▶ **Instructions to follow**:
Your task is to transcribe, without alteration, the lines from the top of the material below through the line bearing "The height and width of the screenshot is (559, 971).", inclusive.

▶ **Provided entries**:
============
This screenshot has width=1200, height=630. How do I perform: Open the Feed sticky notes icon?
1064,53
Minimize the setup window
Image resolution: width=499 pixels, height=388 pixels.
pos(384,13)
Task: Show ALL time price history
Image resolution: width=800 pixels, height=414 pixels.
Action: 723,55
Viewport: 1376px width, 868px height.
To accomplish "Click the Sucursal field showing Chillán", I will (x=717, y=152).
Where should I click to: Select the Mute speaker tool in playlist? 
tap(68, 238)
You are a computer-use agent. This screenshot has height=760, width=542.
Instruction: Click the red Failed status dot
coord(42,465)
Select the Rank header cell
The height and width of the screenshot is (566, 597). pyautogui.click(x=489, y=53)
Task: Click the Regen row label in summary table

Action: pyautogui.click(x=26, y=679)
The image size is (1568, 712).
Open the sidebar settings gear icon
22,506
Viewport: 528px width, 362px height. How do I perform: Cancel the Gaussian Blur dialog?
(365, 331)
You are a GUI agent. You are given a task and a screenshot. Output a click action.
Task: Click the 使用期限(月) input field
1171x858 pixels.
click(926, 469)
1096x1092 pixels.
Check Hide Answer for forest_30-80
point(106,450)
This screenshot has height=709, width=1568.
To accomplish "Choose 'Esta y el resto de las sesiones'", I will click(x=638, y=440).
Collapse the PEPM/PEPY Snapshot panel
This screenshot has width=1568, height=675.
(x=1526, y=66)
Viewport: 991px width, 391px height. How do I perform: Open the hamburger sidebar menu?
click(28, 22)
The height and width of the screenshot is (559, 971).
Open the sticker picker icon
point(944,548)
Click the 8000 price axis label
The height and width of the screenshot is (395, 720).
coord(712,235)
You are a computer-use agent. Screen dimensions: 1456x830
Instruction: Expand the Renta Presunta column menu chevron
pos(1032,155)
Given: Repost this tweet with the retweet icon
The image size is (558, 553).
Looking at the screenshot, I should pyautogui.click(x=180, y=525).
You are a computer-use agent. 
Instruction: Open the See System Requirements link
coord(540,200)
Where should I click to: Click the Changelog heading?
============
▶ **Exercise solution**:
This screenshot has width=1200, height=630. How do I perform: Open the Feed sticky notes icon?
1064,53
Minimize the setup window
Image resolution: width=499 pixels, height=388 pixels.
pos(384,13)
Task: Show ALL time price history
Image resolution: width=800 pixels, height=414 pixels.
Action: 723,55
Viewport: 1376px width, 868px height.
To accomplish "Click the Sucursal field showing Chillán", I will (x=717, y=152).
Where should I click to: Select the Mute speaker tool in playlist? 
tap(68, 238)
You are a computer-use agent. This screenshot has height=760, width=542.
Instruction: Click the red Failed status dot
coord(42,465)
Select the Rank header cell
The height and width of the screenshot is (566, 597). pyautogui.click(x=489, y=53)
Task: Click the Regen row label in summary table

Action: pyautogui.click(x=26, y=679)
The image size is (1568, 712).
Open the sidebar settings gear icon
22,506
Viewport: 528px width, 362px height. How do I perform: Cancel the Gaussian Blur dialog?
(365, 331)
You are a GUI agent. You are given a task and a screenshot. Output a click action.
Task: Click the 使用期限(月) input field
1171x858 pixels.
click(926, 469)
1096x1092 pixels.
Check Hide Answer for forest_30-80
point(106,450)
This screenshot has height=709, width=1568.
To accomplish "Choose 'Esta y el resto de las sesiones'", I will click(x=638, y=440).
Collapse the PEPM/PEPY Snapshot panel
This screenshot has width=1568, height=675.
(x=1526, y=66)
Viewport: 991px width, 391px height. How do I perform: Open the hamburger sidebar menu?
click(28, 22)
The height and width of the screenshot is (559, 971).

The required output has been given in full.